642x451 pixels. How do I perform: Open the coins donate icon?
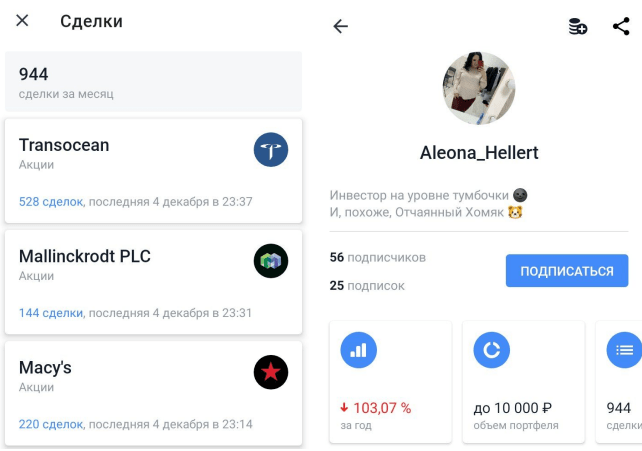(x=578, y=27)
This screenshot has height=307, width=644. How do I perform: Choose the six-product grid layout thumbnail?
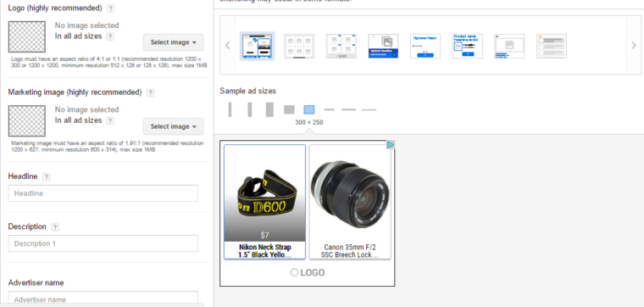click(x=299, y=46)
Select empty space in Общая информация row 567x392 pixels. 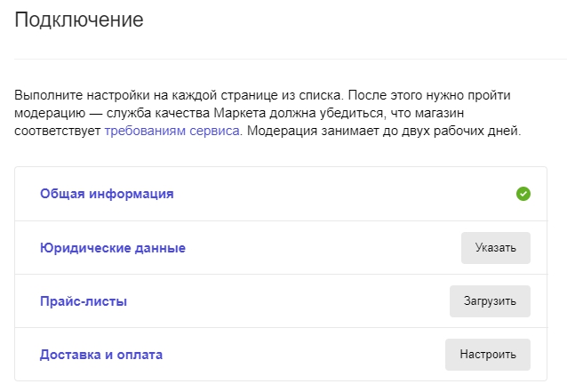click(x=344, y=194)
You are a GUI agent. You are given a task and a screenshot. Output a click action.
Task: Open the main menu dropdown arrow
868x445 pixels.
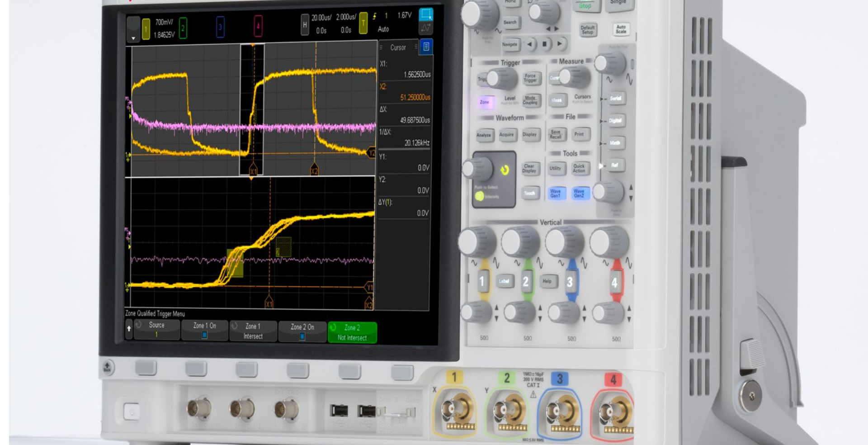click(133, 29)
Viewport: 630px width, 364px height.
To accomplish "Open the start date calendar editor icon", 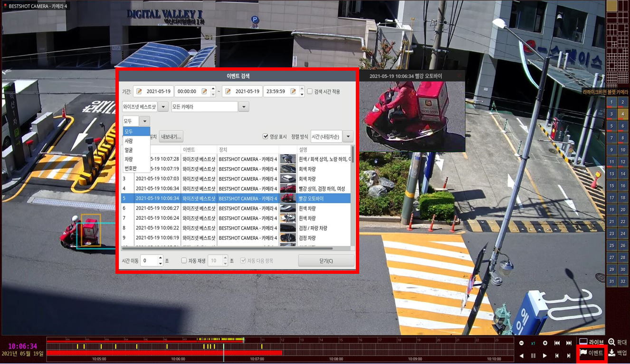I will tap(139, 92).
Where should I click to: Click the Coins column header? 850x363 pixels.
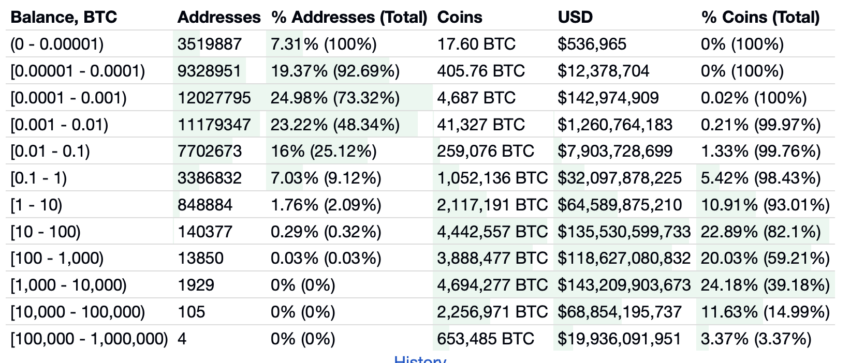(x=460, y=17)
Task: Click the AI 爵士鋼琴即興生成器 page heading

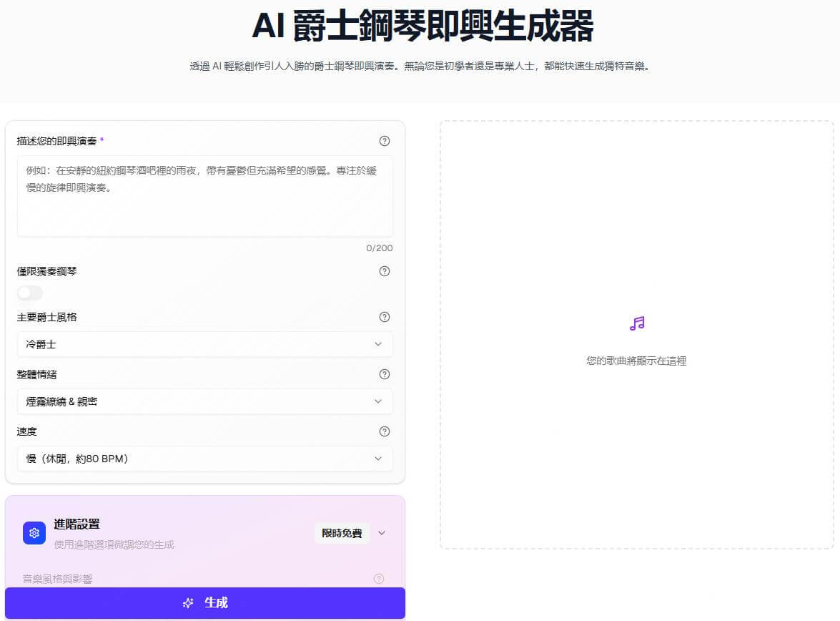Action: click(x=423, y=26)
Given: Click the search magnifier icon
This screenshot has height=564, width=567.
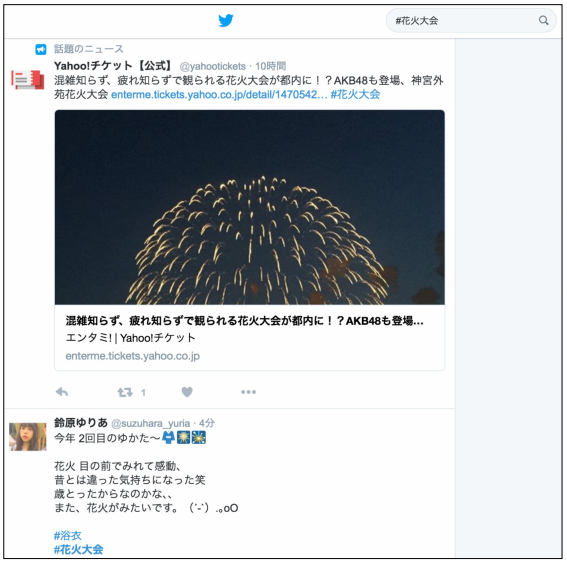Looking at the screenshot, I should tap(543, 20).
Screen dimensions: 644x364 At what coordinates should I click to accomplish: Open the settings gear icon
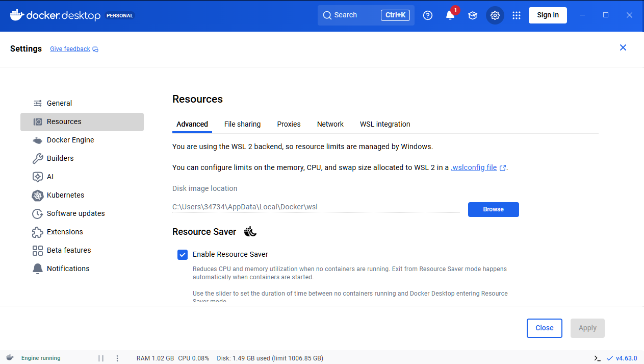(495, 15)
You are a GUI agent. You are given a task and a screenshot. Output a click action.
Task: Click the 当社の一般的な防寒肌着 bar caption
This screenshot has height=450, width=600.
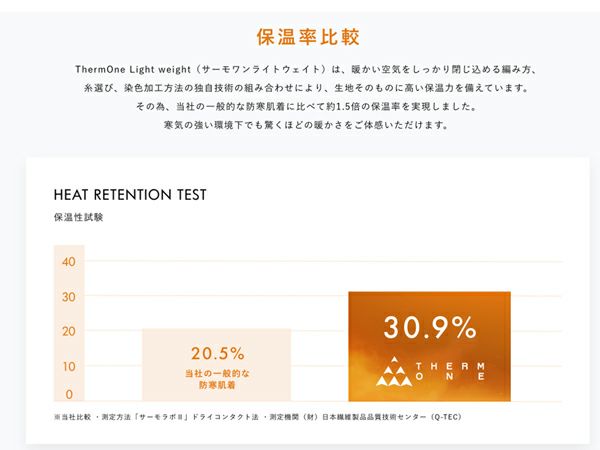pos(217,378)
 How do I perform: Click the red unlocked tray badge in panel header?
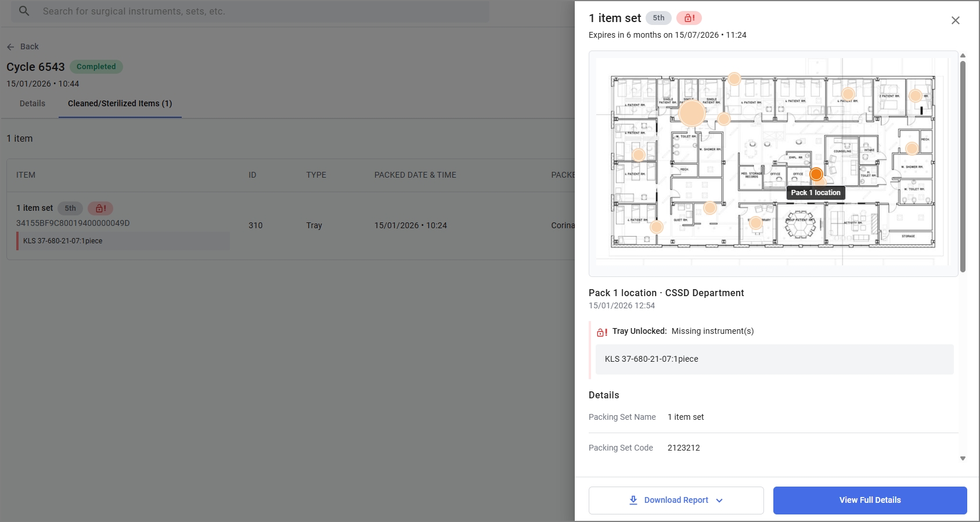(x=689, y=18)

──────────

_What this task involves_
Only the lines from the line with "Task: Click the 当社の一般的な防寒肌着 bar caption" through the end of the entries above, copied exactly and with both ends included, belong in the response; the pictures do not.

_Task output_
Task: Click the 当社の一般的な防寒肌着 bar caption
This screenshot has height=450, width=600.
pos(217,378)
 How do I perform: Click the red unlocked tray badge in panel header?
(x=689, y=18)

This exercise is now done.